Assignment 2

Libraries:

Show the code
library(tidyverse)
── Attaching core tidyverse packages ──────────────────────── tidyverse 2.0.0 ──
✔ dplyr     1.1.4     ✔ readr     2.1.4
✔ forcats   1.0.0     ✔ stringr   1.5.1
✔ ggplot2   3.4.4     ✔ tibble    3.2.1
✔ lubridate 1.9.3     ✔ tidyr     1.3.0
✔ purrr     1.0.2     
── Conflicts ────────────────────────────────────────── tidyverse_conflicts() ──
✖ dplyr::filter() masks stats::filter()
✖ dplyr::lag()    masks stats::lag()
ℹ Use the conflicted package (<http://conflicted.r-lib.org/>) to force all conflicts to become errors
Show the code
library(rvest)

Attaching package: 'rvest'

The following object is masked from 'package:readr':

    guess_encoding
Show the code
library(knitr)

URLs and Function for scraping and the Dataframe:

My dataframe from IMDB. (only showing 15)

Show the code
convert_time_updated <- function(time_string) {
  time_components <- strsplit(time_string, ":")[[1]]
  

  if (length(time_components) == 2) {
  
    hours <- as.numeric(time_components[1])
    minutes <- as.numeric(time_components[2])
    

    if (!any(is.na(c(hours, minutes)))) {

      total_minutes <- hours * 60 + minutes
      return(total_minutes)
    }
  }
  
  return(NA)
}

scrape_movie_info <- function(url) {
  page <- read_html(url)

  title <- page %>% html_elements(".ipc-title__text") %>% html_text() %>% 
    tail(-1) %>% head(-1) %>% str_split(" ", n = 2) %>% map_chr(2)
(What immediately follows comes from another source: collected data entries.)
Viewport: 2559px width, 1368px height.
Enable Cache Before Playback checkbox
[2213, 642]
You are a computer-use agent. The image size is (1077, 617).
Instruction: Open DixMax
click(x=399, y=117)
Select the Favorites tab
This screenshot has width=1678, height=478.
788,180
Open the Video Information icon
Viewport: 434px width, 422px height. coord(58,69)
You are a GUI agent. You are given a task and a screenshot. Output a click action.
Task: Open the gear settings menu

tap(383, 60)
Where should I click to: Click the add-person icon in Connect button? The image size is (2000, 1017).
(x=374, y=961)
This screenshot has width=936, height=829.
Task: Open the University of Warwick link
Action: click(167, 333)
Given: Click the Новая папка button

  year <- page %>% html_elements(".dli-title-metadata-item:nth-child(1)") %>% 
    html_text() %>% as.numeric()

  duration <- page %>% html_elements(".dli-title-metadata-item:nth-child(2)") %>% 
    html_text() %>% map_dbl(convert_time_updated)

  rating <- page %>% html_elements(".ratingGroup--imdb-rating") %>% 
    html_text() %>% str_extract("\\d+\\.\\d+") %>% as.numeric()

  votes <- page %>% html_elements(".kRnqtn") %>% 
    html_text() %>% gsub("\\D", "", .) %>% as.numeric()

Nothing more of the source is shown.